Could you give me an example, please?
>
> >> To make matters rather more difficult, the entire set of total functions
> >> (say on N->N) can not itself be generated by ANY algorithm (i.e. it is
> >> not "recursively enumerable"). This can be proven by a simple diagonal
> >> argument:
> >> if there were some enumeration function F(i) that returned an encoding of
> >> the i'th total function on N, then define G(j) = 4 if F(j)(j) =5 and
> >> G(j) = 5 otherwise. Since F(j) is a total function then F(j)(j) is total
> >> and thus G(j) is total, but by construction G =/= F(i) for any i; thus
> >> there can be no such F that lists ALL the total functions.
> >
> >Doesn't make it difficult, it makes it easier - you'd have proven that
> >no programming language can describe all total functions, so it doesn't
> >hurt too much if mine can't. :)
>
> Not quite: the proof shows that no programming language can describe ALL and
> ONLY the total functions.
I do not see where your proof is restricted to programming languages.
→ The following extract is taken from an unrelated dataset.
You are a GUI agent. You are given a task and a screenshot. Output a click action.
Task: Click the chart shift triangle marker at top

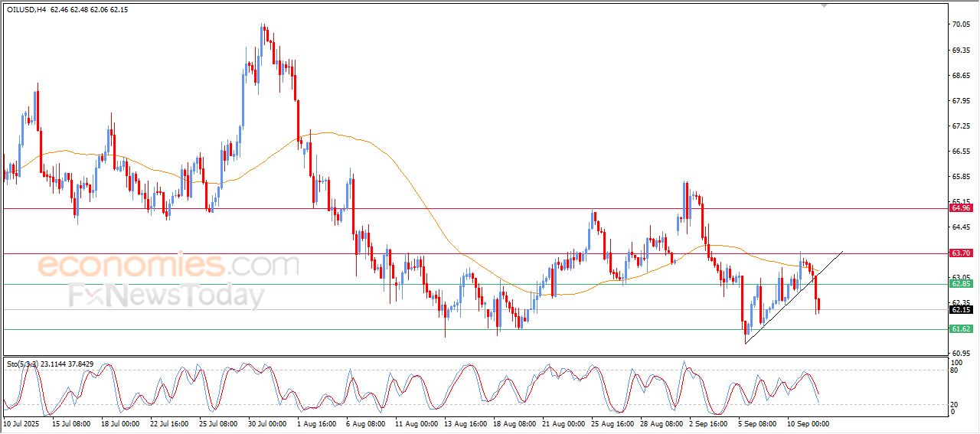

> Clearly ANY Turing-complete language can describe
> all computable functions; but there's no algorithmic way to tell which ones of
> those functions are total -- that would be similar to solving the halting
> problem.
I think that not all total functions are computable, then.
> >I think another way to prove this would be to define a function
> > g:r->f(r)()
> >with f(r)(i) = i + <ith decimal digit of r>
>
> The problem with that is that you're ASSUMING every real number is computable
> by some algorithm (i.e. you can enumerate its digits). This assumptions is
> false, as can be shown by another diagonal argument.
No, I don't assume that.
My proof doesn't concern computability at all, only the number of total
functions on N, computable or not. Also I do not need to enumerate all
its digits, I merely need to determine the ith deciml digit of r, which
can be quickly accomplished. In other words,
f(r)(i) = i + floor(r * 10^i- floor(r*10^(i-1))*10)
> No, there are a countable number of total functions, because there are a
> countable number of functions altogether: just pick a complete programming
> language and enumerate all syntactically valid programs of length 1 character,
> then 2, then 3, ....
That's circular reasoning: you assume that all total functions on N are
computable - a fact not in evidence. (Or am I being stupid?)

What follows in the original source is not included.